Question

The lifetime of a certain type of battery is normally distributed with mean value 13 hours and standard deviation 1 hour. There are nine batteries in a package. What lifetime value is such that the total lifetime of all batteries in a package exceeds that value for only 5% of all packages? (Round your answer to two decimal places.) 

Answer 1

Let X be the random variable that denotes the lifetime of a certain type of battery.

X $\sim$ Normal ($\mu$ = 13, $\sigma$ ² = 1)

There are nine batteries in a package. Therefore, the sample size is n = 9.

According to the central limit theorem, if a random variable X is normally distributed with mean $\mu$ and variance $\sigma$ ², then the distribution of the random variable $\sum$ X is approximately normally distributed with mean n$\mu$ and variance n$\sigma$², where n is the sample size.

Using the central limit theorem, $\sum$ X $\sim$ Normal (n$\mu$ = 9*13 = 117, n$\sigma$² = 9*1 = 9)
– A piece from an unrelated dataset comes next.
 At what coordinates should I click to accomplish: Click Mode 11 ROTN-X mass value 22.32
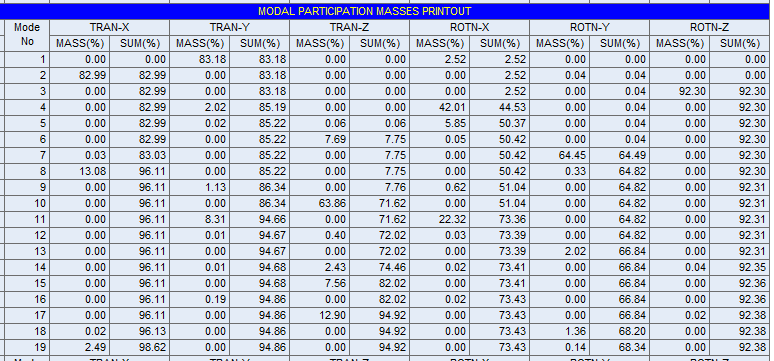(439, 219)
Let the required lifetime value be c.

P($\sum$X > c) = 0.05

$\therefore$ P(Z > (c - 117) / $\sqrt{9}$ ) = 0.05

$\therefore$ 1 - P(Z < (c - 117) / $\sqrt{9}$ ) = 0.05

$\therefore$ P(Z < (c - 117) / $\sqrt{9}$ ) = 0.95

From the standard normal table, P(Z < 1.645) = 0.95

$\therefore$ (c - 117) / $\sqrt{9}$ ) = 1.645

$\therefore$ c - 117 = 3 * 1.645

$\therefore$ c = 117 + 4.935

$\therefore$ c = 121.935

Therefore, the required lifetime value is 121.94 hours.